Reuben opened the back door of the Cadillac and pulled out an SDSU athletic bag.
“Nice touch,” he said.
She smiled.
He unzipped it and looked at the stacks of rubber-banded Benjamins. “Nice touch indeed.”
They shook hands and she waved at Buster and Larry as she climbed in the truck.
The teachers hopped in the Caddy and followed her out the main road. She headed east. They left the USPS truck where it was and went west to Deadwood for a sit-down and beer.
Chapter 33
THEY PARKED IN THE ALLEY behind the Mine Shaft in case the Governor decided to get cranky, though they suspected correctly that by now he would just be content to live and work on his breathing.
Shorty saw them come in the back door and was Johnny-on-the-Spot with three beers and whiskey shots. “How’s your day been?” he asked the trio.
“Every day is Christmas,” Reuben said. “And how long have we been here in case anyone asks?”
“Oh, I’d say since I opened at 9 or so,” Shorty answered.
Reuben handed him twenty $100 bills. “You’ve always been an observant one,” he smiled.
“It pays to pay attention to details,” Shorty said, shoving the greenbacks into the pocket of his overalls and returning to his station behind the bar.
“Okay boys,” Reuben began. “Before you pepper me with questions, I have to make a call. Listen closely and you might learn something.”
They would not admit it to him, but Larry and Buster had total faith in Reuben’s off-the-cuff plans. They knew Reuben always had contingency plans that went from B to Z, so they watched and listened intently as he pulled a phone number from his wallet and dialed.
Though they only heard his side, the conversation went like: “Is this Zeke?”
“Who wants to know?”
“Your motorcycle trainees. You got something we want.”
“And do you have what we want?”
“A hundred thousand of ‘em,” Reuben said.
“That’ll work.” Zeke didn’t haggle this time. Obviously, Candy was getting on their nerves too. Heck, if they waited a few days, the Lords might pay THEM to take her back. “I’m listening.”

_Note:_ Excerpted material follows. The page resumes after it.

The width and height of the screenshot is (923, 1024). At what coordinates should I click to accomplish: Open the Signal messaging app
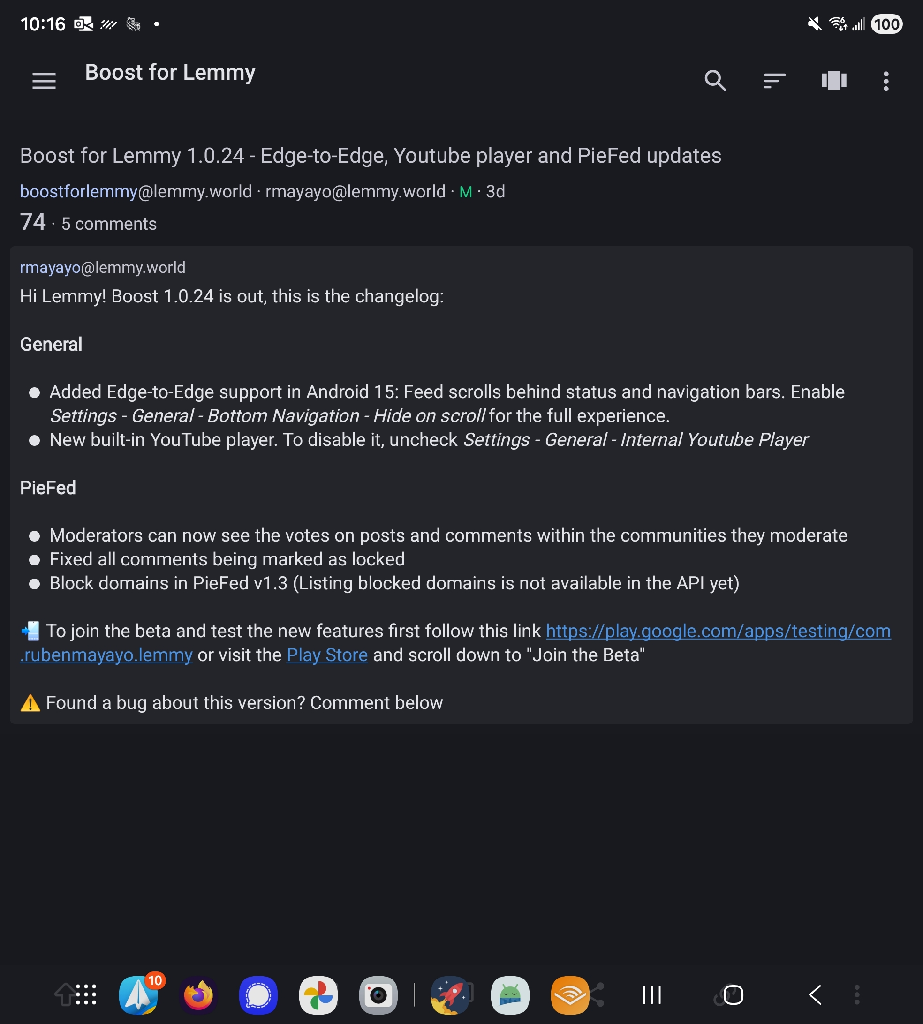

“Who is playing at the Buffalo Chip tonight?” Reuben asked already knowing the answer.
“Kid Rock. Why?”
“When he takes the stage there will be a man in a wheelchair at the front of the stage. He’ll have your money with him in a gym bag. You walk with Candy and go over to him and have her open the bag to show you what’s inside. Then you take the bag and leave the girl.”
“Who’s in the wheelchair?” Zeke asked.
“Buster got the short end of the straw.”
“But why’s he in a wheelchair?”
“He had another mishap with another motorcycle. The bike survived, but he’s got road rash from his toes to his nose.”
“So why don’t you come?”
“It’s his wife you took. He wouldn’t have it any other way. Besides, he happens to be Kid Rock’s biggest fan.”
“Okay, but he better not cause any problems.”
“He can barely walk. He won’t.” And Reuben hung up.
“Did they take the bait?” Larry asked.
“As Buster would say: Hook, line and sinker.”
“But I’m guessing there’s more to the story than what you gave him,” Larry said.
“Yep,” and, in his best Paul Harvey impersonation, he told them the rest of the story.